## start Supplied data

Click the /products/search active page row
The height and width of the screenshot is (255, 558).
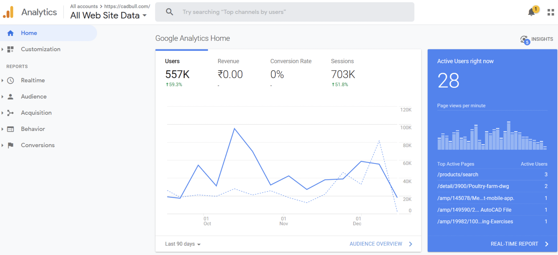click(458, 175)
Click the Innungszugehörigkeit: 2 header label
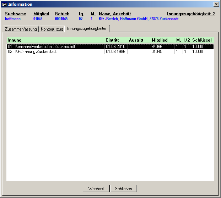The image size is (221, 198). [191, 14]
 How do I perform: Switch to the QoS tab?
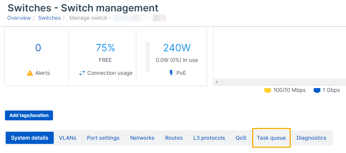click(241, 138)
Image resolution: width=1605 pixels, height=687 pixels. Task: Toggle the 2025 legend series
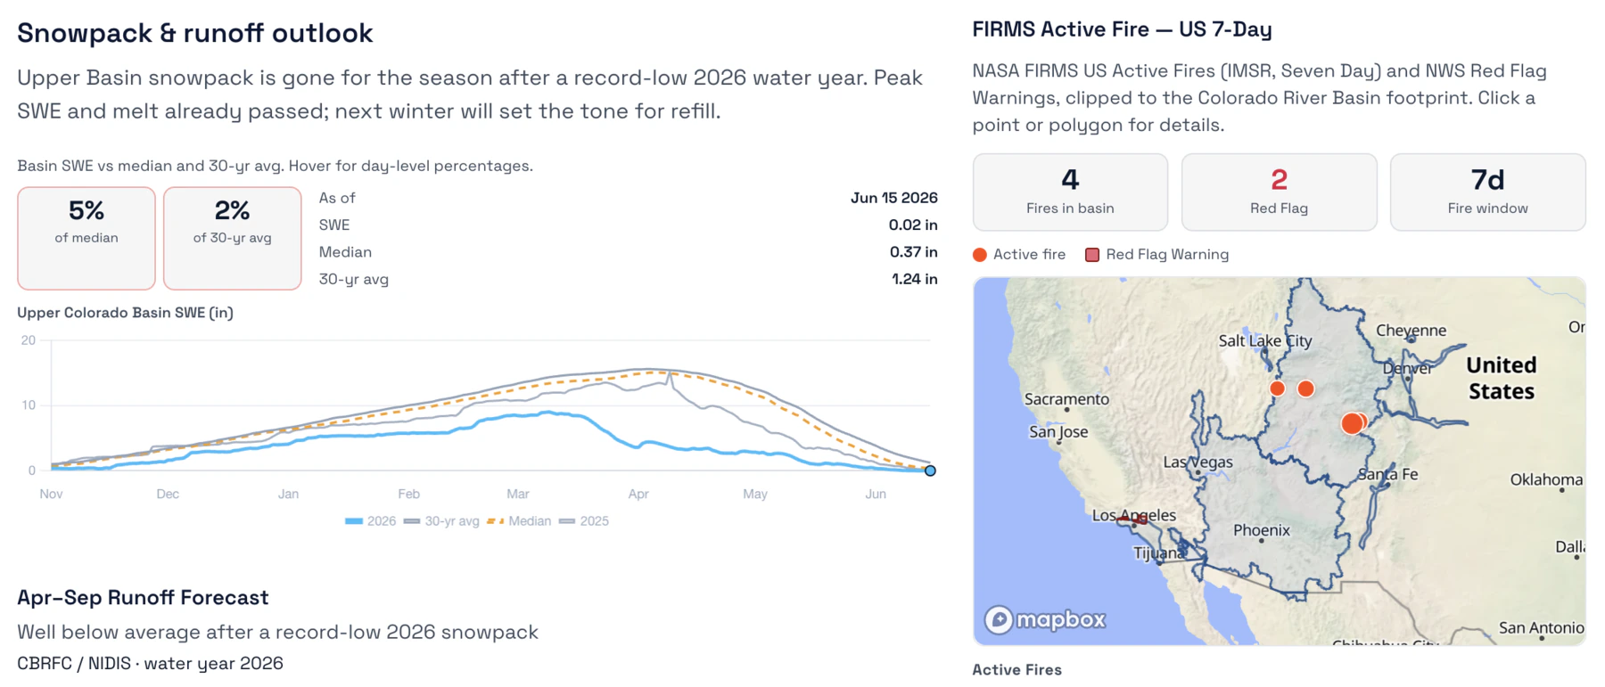coord(584,521)
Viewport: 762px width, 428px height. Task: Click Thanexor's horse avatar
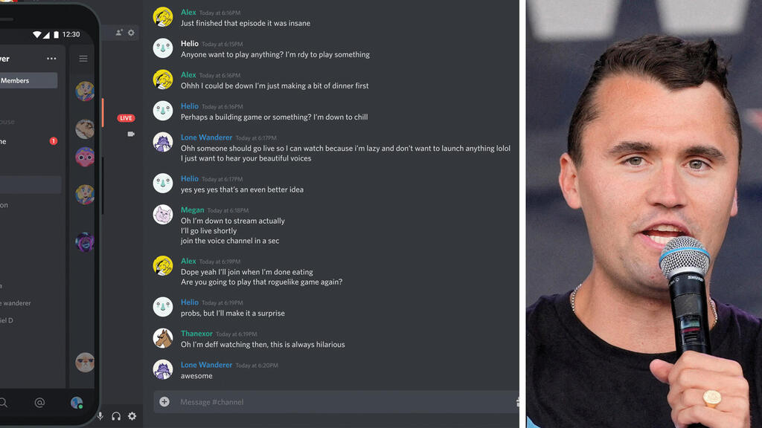pyautogui.click(x=163, y=338)
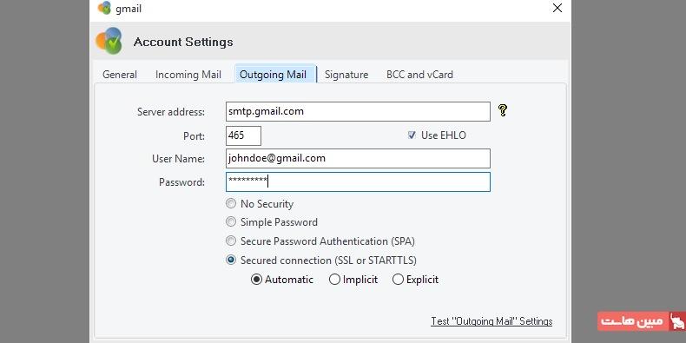The height and width of the screenshot is (343, 686).
Task: Switch to the General tab
Action: [x=120, y=75]
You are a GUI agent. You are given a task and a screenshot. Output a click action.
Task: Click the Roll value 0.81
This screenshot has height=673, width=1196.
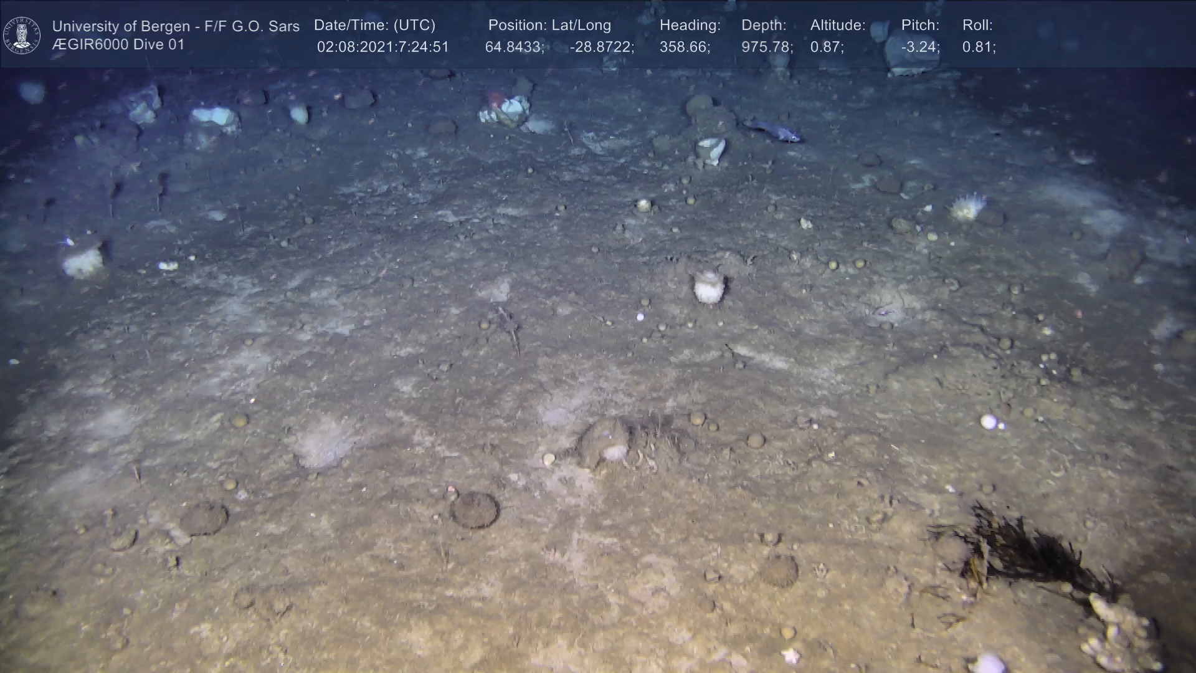coord(979,47)
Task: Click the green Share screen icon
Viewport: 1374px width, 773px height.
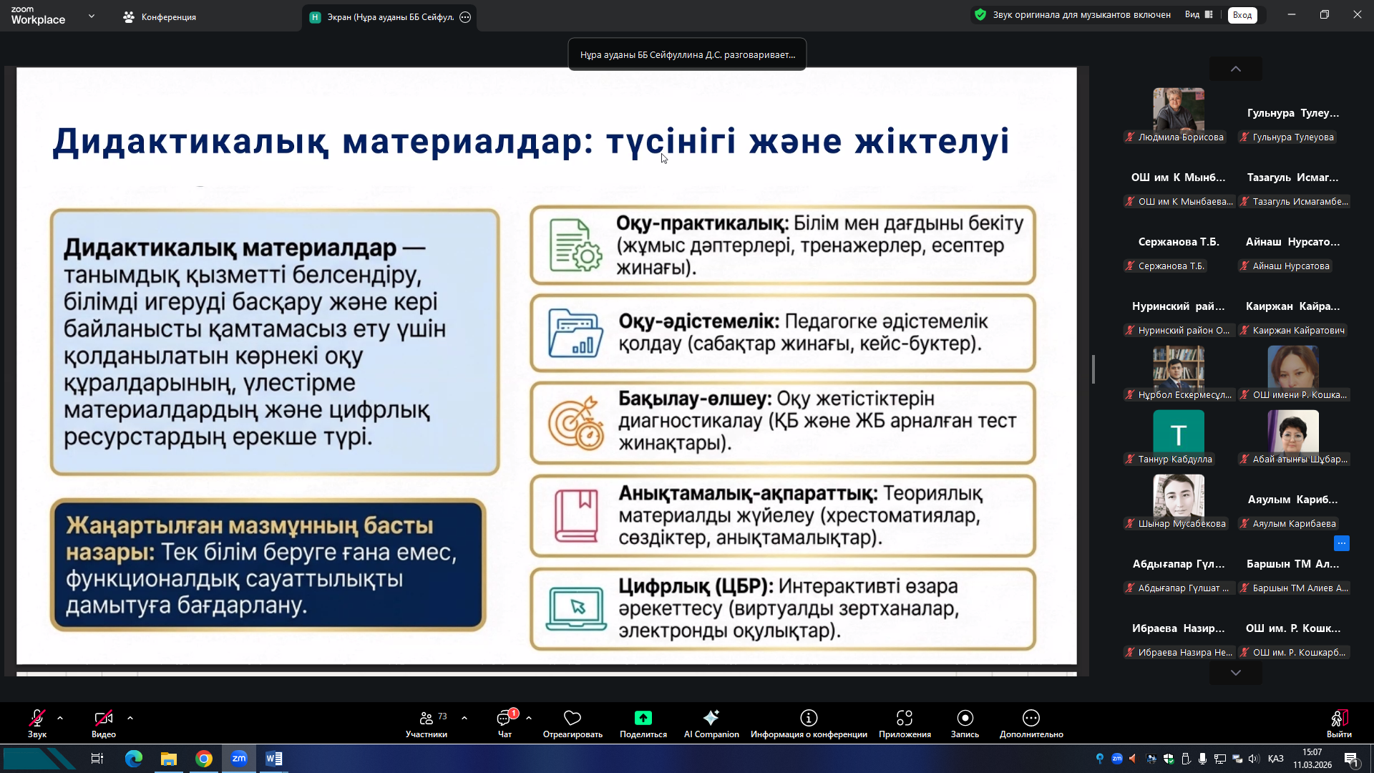Action: [643, 718]
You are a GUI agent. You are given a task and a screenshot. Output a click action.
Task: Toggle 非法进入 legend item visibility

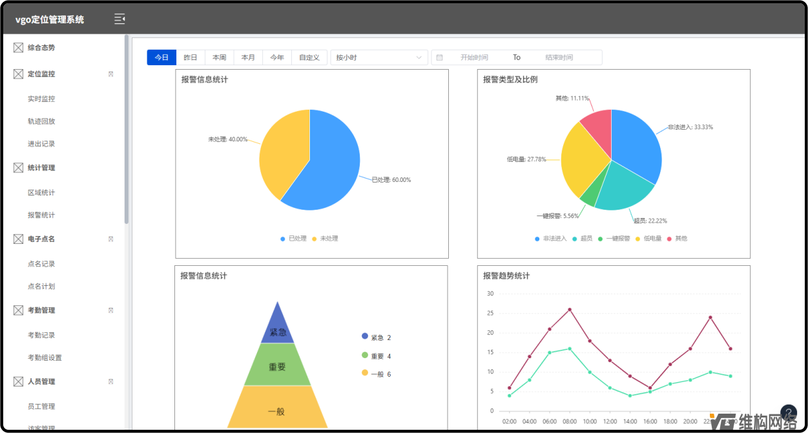550,239
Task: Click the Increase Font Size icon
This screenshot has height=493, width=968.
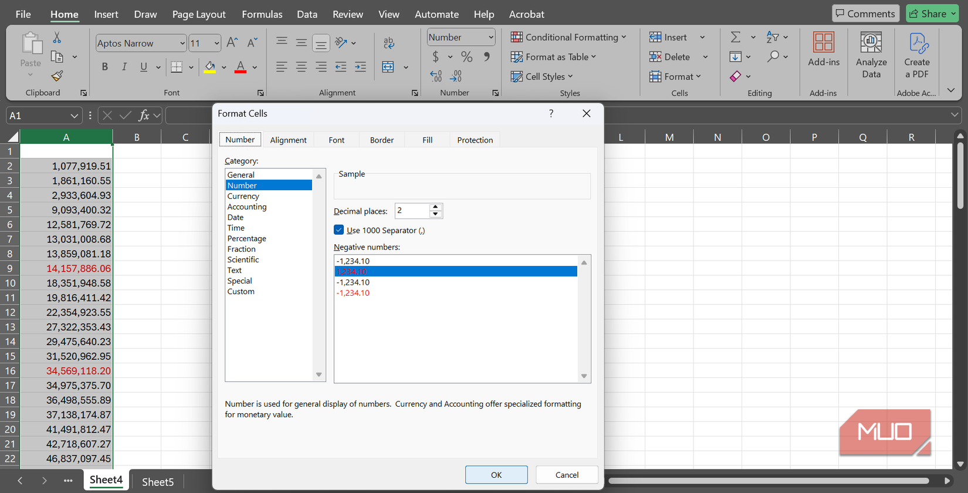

## end Supplied data

Aim of the exercise -
Copy all of the records above word for word, leaving out the pictures.

Solution to this task -
Click the /products/search active page row
The height and width of the screenshot is (255, 558).
click(458, 175)
Click the Innungszugehörigkeit: 2 header label
The image size is (221, 198). [191, 14]
 How do I perform: Switch to the QoS tab?
click(241, 138)
Image resolution: width=1605 pixels, height=687 pixels. Task: Toggle the 2025 legend series
coord(584,521)
Viewport: 762px width, 428px height. Task: Click Thanexor's horse avatar
pyautogui.click(x=163, y=338)
The height and width of the screenshot is (343, 686).
Task: Switch to the General tab
Action: [x=120, y=75]
You are a GUI agent. You are given a task and a screenshot. Output a click action.
Task: Click the Roll value 0.81
This screenshot has height=673, width=1196.
coord(979,47)
Task: Click the green Share screen icon
Viewport: 1374px width, 773px height.
Action: [643, 718]
You are a GUI agent. You are given a task and a screenshot. Output a click action.
Task: Toggle 非法进入 legend item visibility

550,239
Task: Click the Increase Font Size icon
This screenshot has height=493, width=968.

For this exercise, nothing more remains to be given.